On April 24, 1998, the debenture holder converted another $50,000 principal
plus interest into 17,213* of common shares. The company is currently in
default for the repayment of its remaining $150,000 convertible debentures
that came due on May 18, 1998.
The company also conducted a private placement of ten specific investment
units, each comprising 10,000 common shares and a three-year 12% convertible
subordinated note in the amount of $20,000. Interest payments are payable
quarterly and conversion is available at an exercise price of $1.00 per
share. One-half of the principal amount of the note is exercisable during
the 30-day period commencing 180 days from the initial closing on February
19, 1999. The remaining principal amount is convertible at anytime following
360 days after the initial closing. Nine and one-half units closed in our
preceding quarter, however, one-half unit closed during the first quarter of
fiscal 2000. Included in accounts payable is accrued interest on the
debentures of $13,990.
* Adjusted to reflect a one-for-four reverse stock split of Widcom's
common shares effective January 29, 1999.
6. Contingent Liabilities
(a) Widecom has been served with an action claiming breach of contract
regarding Widecom's rights under two specific joint venture and development
agreements to use and distribute various iterations of software components
allegedly the sole property of the claimant. The action claims damages for
breach of contract along with copyright and trademark infringement as a
result. The claim, as filed, seeks a total of $15.85 Million in damages and
is in progress in the Superior Court of Justice in the Province of Ontario.

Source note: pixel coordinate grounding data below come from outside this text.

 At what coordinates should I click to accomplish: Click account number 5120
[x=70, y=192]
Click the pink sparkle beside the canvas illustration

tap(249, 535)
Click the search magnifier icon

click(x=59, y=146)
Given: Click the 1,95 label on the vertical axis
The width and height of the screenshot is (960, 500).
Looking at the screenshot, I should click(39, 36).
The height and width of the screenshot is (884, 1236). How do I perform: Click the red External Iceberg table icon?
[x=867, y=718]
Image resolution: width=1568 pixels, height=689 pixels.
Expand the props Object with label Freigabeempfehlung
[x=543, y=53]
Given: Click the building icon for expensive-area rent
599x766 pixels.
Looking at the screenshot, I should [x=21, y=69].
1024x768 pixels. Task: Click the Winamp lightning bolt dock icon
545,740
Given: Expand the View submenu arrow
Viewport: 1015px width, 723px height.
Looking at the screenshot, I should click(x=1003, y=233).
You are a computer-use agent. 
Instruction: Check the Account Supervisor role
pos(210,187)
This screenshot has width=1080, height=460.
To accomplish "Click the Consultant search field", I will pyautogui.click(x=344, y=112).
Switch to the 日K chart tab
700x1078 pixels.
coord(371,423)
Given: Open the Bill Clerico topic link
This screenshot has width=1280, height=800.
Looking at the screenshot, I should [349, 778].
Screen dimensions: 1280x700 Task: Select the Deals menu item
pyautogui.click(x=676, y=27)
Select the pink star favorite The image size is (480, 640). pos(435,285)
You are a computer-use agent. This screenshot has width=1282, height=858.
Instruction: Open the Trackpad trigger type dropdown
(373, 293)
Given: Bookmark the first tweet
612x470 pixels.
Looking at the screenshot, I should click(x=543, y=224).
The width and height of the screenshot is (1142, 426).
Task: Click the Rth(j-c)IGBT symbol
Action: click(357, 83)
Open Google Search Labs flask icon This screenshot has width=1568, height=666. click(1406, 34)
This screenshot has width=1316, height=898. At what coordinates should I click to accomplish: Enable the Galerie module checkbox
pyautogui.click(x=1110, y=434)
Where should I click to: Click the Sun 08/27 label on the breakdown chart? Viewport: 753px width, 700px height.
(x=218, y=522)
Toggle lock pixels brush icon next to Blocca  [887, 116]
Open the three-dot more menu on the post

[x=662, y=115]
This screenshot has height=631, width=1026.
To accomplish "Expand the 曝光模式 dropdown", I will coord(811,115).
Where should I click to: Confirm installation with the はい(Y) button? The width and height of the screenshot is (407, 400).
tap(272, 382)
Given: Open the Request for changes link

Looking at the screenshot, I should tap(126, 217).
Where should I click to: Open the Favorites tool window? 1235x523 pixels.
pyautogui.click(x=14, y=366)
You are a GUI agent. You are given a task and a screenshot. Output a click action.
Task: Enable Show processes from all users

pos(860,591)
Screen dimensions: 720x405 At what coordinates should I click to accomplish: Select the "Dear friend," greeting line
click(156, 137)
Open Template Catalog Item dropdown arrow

Resolution options remain open and the action is presently scheduled for
mediation in December 1999.
(b) In December 1996, two individuals filed a lawsuit seeking 60,000 shares
and 40,000 warrants. This action has been formally dismissed. An
additional three (3) shareholders have also commenced related litigation,
alleging purchase of our securities from the previously noted two
individuals, who are as co-defendants. We have filed and received default
on our cross-claims against the two individual co-defendants. The total
number of shares of common stock claimed under these suits is less than
15,000.
Loss, if any, on the above claims will be recorded when settlement is
probable and the amount of the settlement is estimable.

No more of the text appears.